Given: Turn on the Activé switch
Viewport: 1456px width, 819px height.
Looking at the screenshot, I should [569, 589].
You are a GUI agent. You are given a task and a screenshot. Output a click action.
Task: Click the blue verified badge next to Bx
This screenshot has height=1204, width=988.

==

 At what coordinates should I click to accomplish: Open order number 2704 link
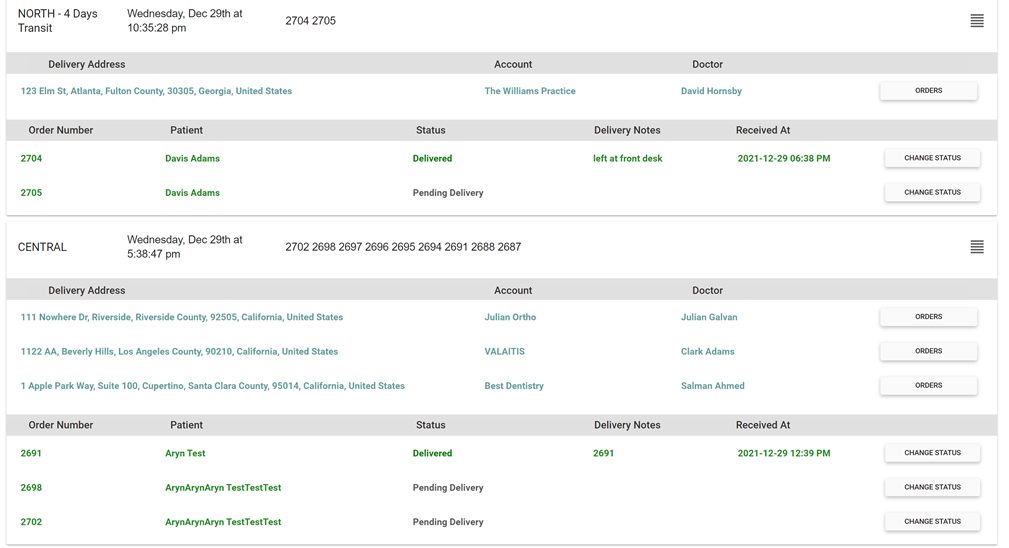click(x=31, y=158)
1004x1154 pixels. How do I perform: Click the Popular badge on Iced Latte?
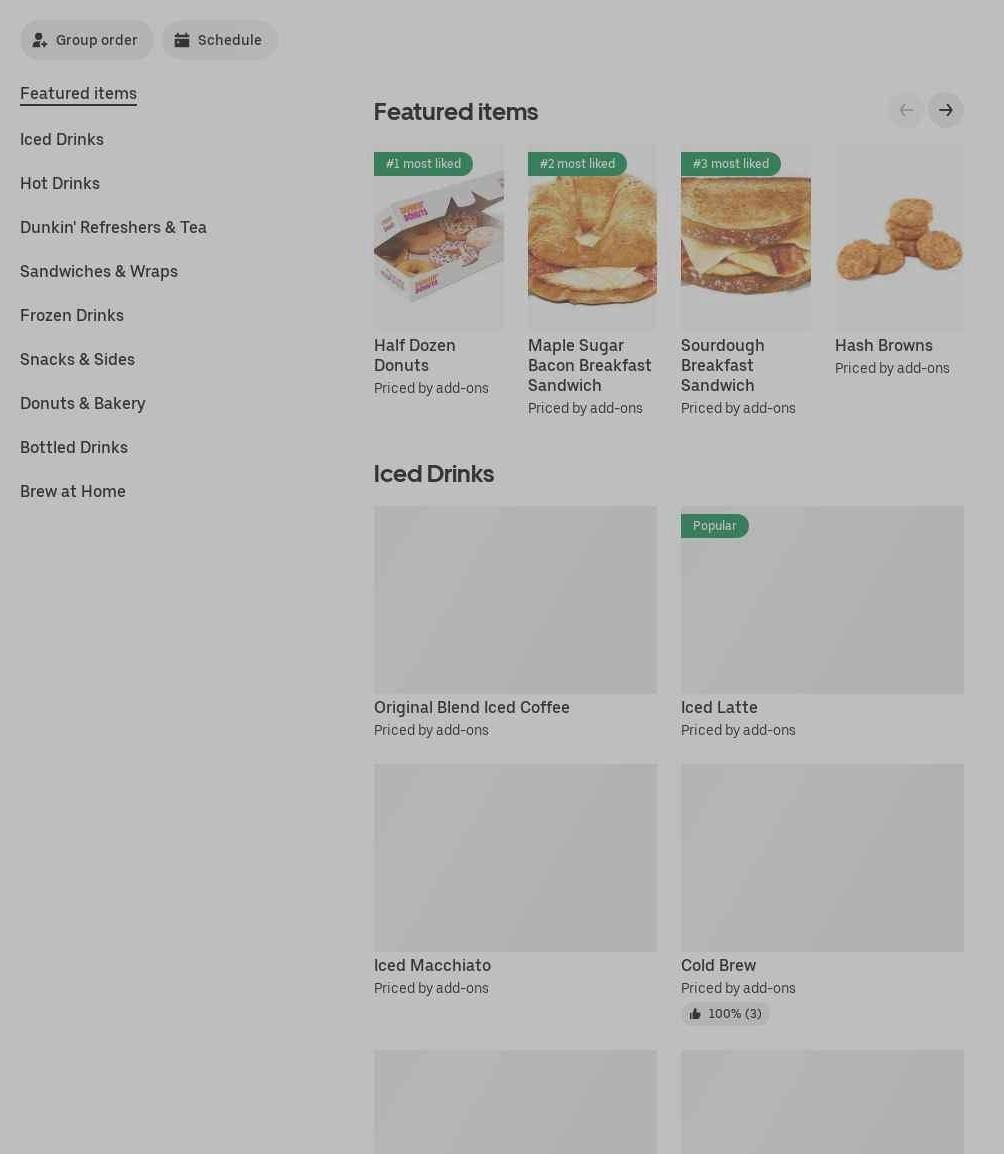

» **WHAT YOU ARE ASKED TO DO**: All lines above from the one with "Task: Click the" to the one with "This screenshot has height=1204, width=988.", inclusive, should be copied exactly, and no other lines.

» **YOUR SOLUTION**:
Task: Click the blue verified badge next to Bx
This screenshot has height=1204, width=988.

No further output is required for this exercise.